Nos últimos anos, quando o nome de Bob Dylan era cotado para o Nobel de Literatura, sempre havia quem protestasse contra a possibilidade de o maior prêmio literário do mundo ser concedido a um compositor. Nesta quinta, a Academia Sueca enfim o reconheceu como criador de “novas expressões poéticas dentro da grande tradição da canção americana”, encerrando uma polêmica que, a rigor, nunca fez sentido. Afinal de contas, Dylan foi aceito como poeta desde o início de sua carreira musical por ninguém menos que Allen Ginsberg.
O autor de “Uivo”, um dos pais do movimento beat que revolucionou a cultura americana na década de 1950, ouviu Dylan pela primeira vez em 1963. A música era “A hard rain’s a-gonna fall”. Ao escutar os versos, uma sucessão avassaladora de imagens de um mundo em desordem ameaçado por um dilúvio bíblico, Ginsberg chorou. “Senti que a tocha tinha sido passada para a geração seguinte”, disse o poeta em entrevista incluída no documentário de Martin Scorsese sobre Dylan, No direction home.
Um registro simbólico dessa relação entre os dois está no célebre clipe de “Subterranean homesick blues”, lançado em 1965, no momento em que Dylan escandalizou os puristas ao trocar o violão pela guitarra elétrica. O vídeo mostra o compositor de 24 anos encarando a câmera com uma expressão entre o desafio e o desdém, enquanto deixa cair cartazes com fragmentos dos versos. Ao fundo, com a inconfundível barba desgrenhada, Ginsberg conversa animadamente com alguém fora de quadro. Para marcar sua posição transformadora na cultura dos anos 1960, Dylan convoca o poeta revolucionário da década anterior.
Na amizade entre Dylan e Ginsberg, o poeta mais velho era mentor mas também aprendiz do mais jovem. O mentor aparece na surreal visita que os dois fizeram ao túmulo de Jack Kerouac, outro padroeiro beat, em 1975. Durante o passeio pelo cemitério de Lowell, cidade natal do autor de Pé na estrada, Ginsberg fala a Dylan sobre transcendência e poesia (“É isso que vai acontecer com você?”, diz, apontando a lápide). Os dois leem trechos de poemas de Kerouac, do livro Mexico City blues, que o compositor cita como uma de suas grandes influências. O momento foi captado no filme Reinaldo e Clara, dirigido pelo próprio Dylan, sobre os bastidores de uma turnê sua que teve participação de Ginsberg.

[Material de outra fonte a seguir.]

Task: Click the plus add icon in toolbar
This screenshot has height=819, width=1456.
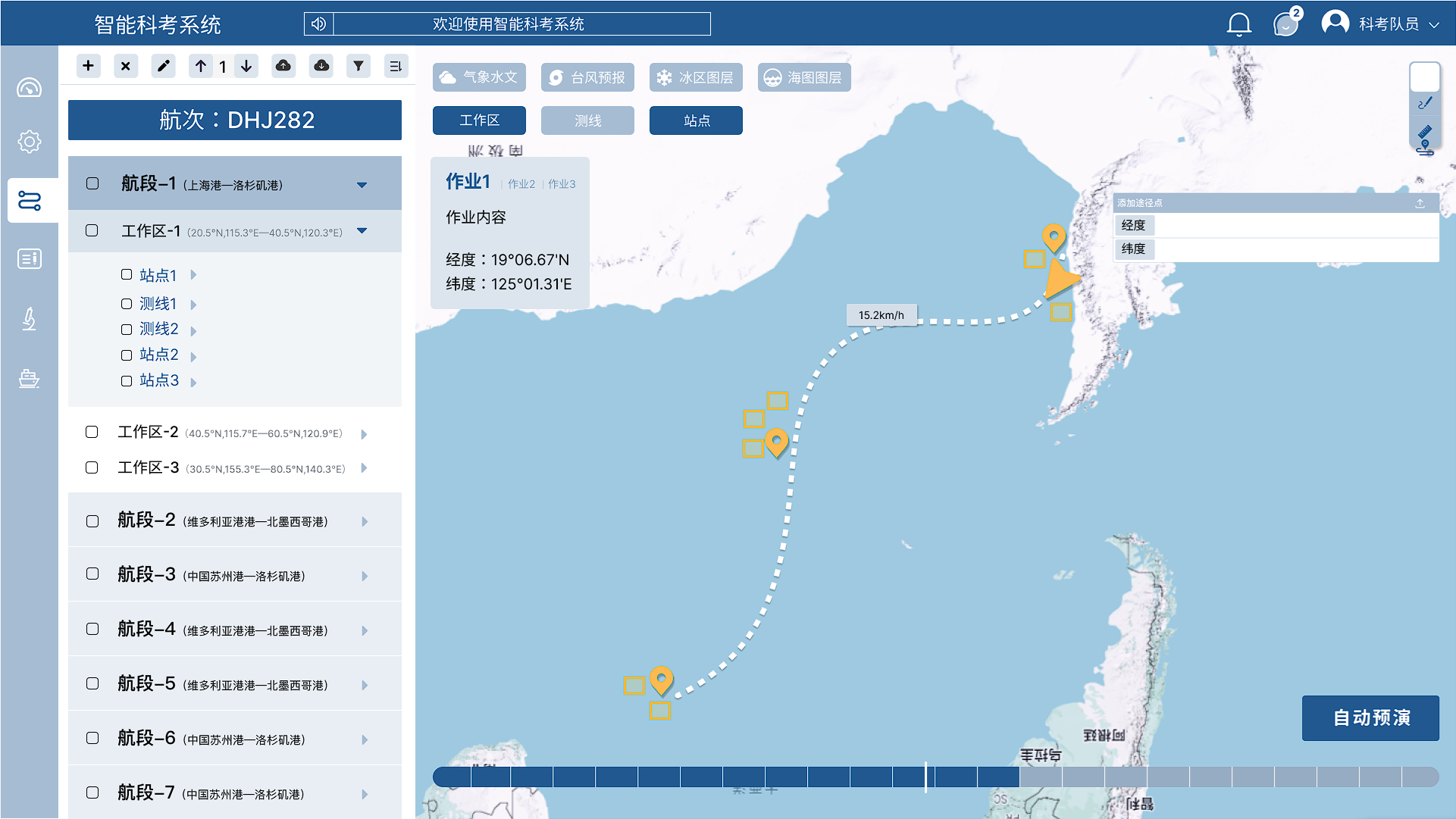Action: 88,66
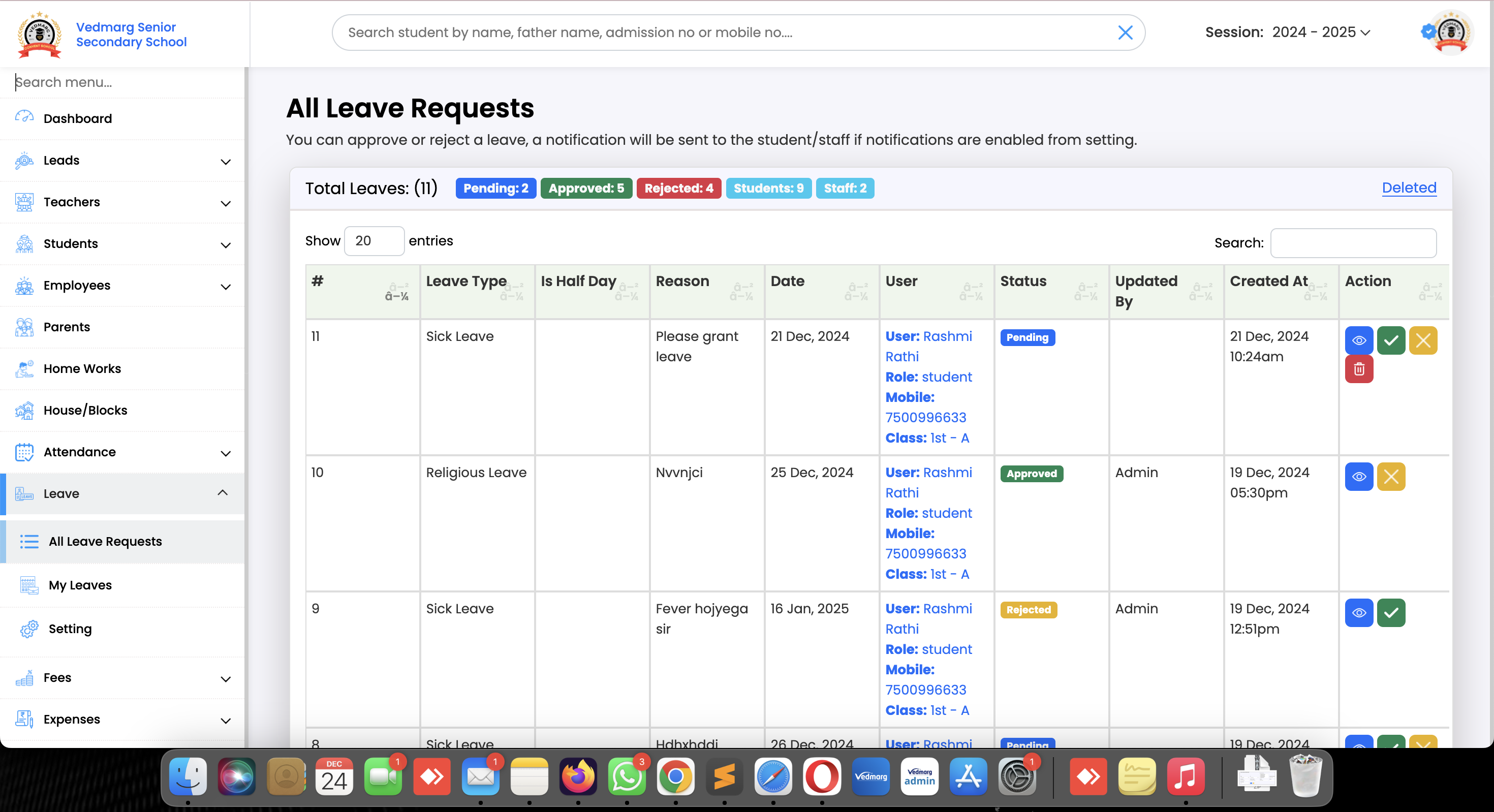
Task: Approve leave 9 using the green checkmark
Action: 1390,613
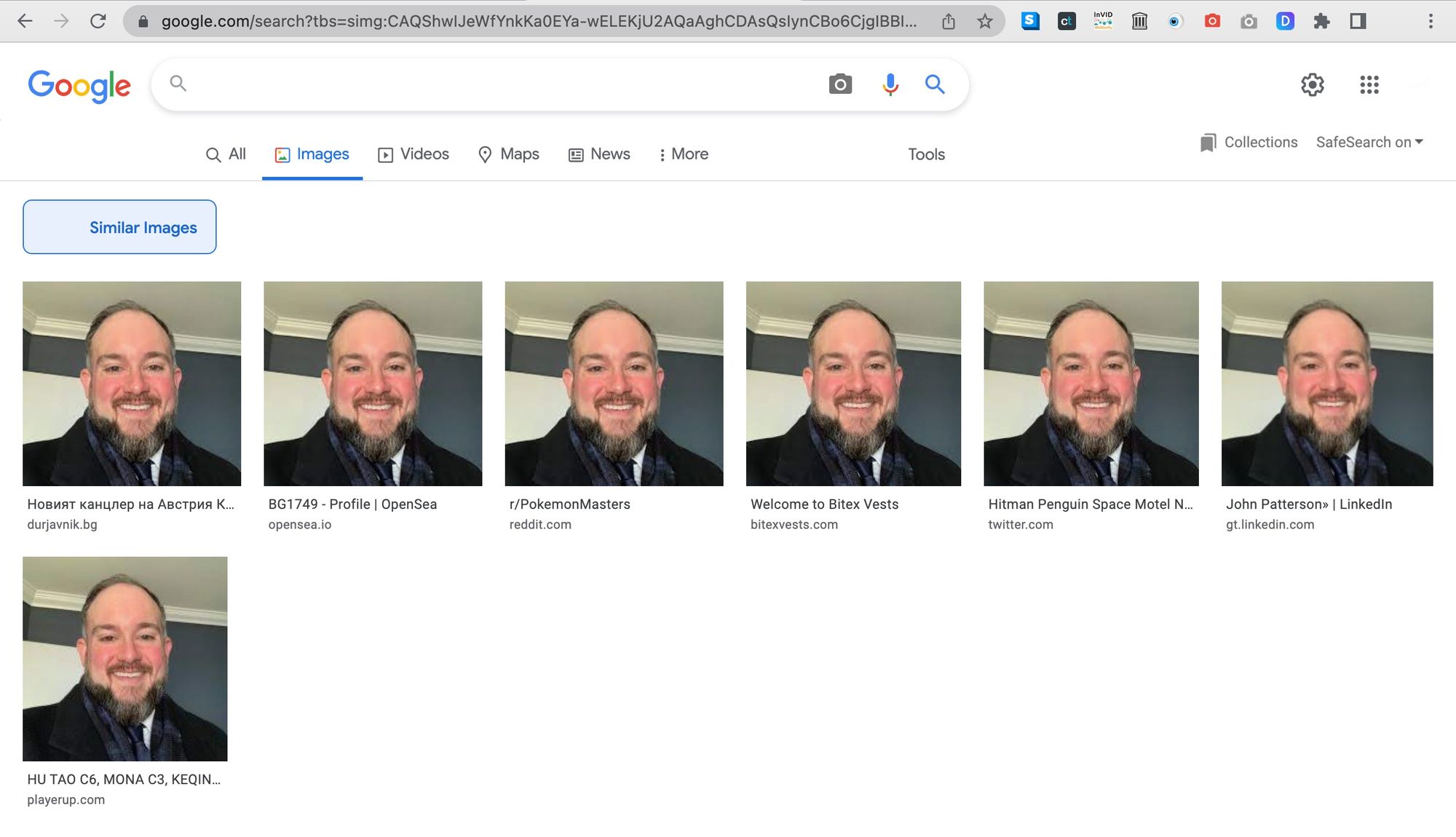Screen dimensions: 1456x837
Task: Switch to the Videos tab
Action: click(x=414, y=154)
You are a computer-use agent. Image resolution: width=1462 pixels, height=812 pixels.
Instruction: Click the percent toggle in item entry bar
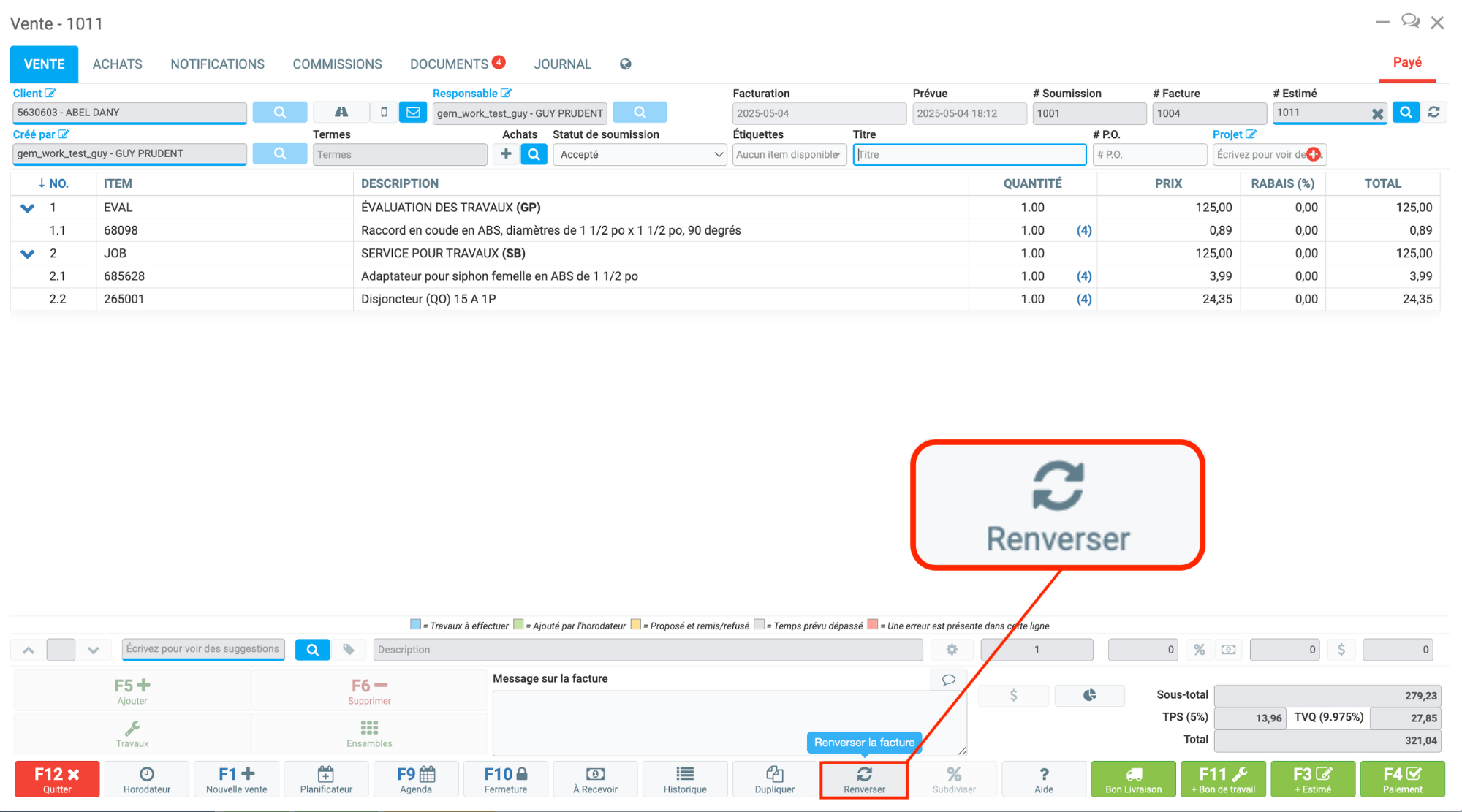pos(1199,649)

Já o Ginsberg aprendiz se mostra nas várias ocasiões em que confessou seu deslumbramento com a poesia de Dylan. Mais de uma vez, disse que os versos do amigo mudaram sua forma de pensar o próprio ofício. Convidado a assinar o texto de apresentação do disco Desire, de 1976, o poeta descreveu as canções do álbum como “o ápice da poesia-música sonhada nos anos 1950”.
Compositor, músico, cantor e escritor de prosa e poesia, Dylan nunca ligou para fronteiras entre gêneros. Se a história do Nobel também é feita de omissões (como a do próprio Ginsberg), o prêmio desta quinta-feira ilumina a posição singular de Dylan na história da literatura. Sua obra deve tanto à influência decisiva de músicos folk, como Woody Guthrie, quanto ao diálogo criativo com gerações de poetas, dos beats a Rimbaud, de Whalt Whitman a Dylan Thomas, de quem tomou emprestado o pseudônimo. Em um verso irônico da canção “I shall be free no 10”, de 1964, ele já resumia tudo: “I’m a poet and I know it” (“sou um poeta e sei disso”).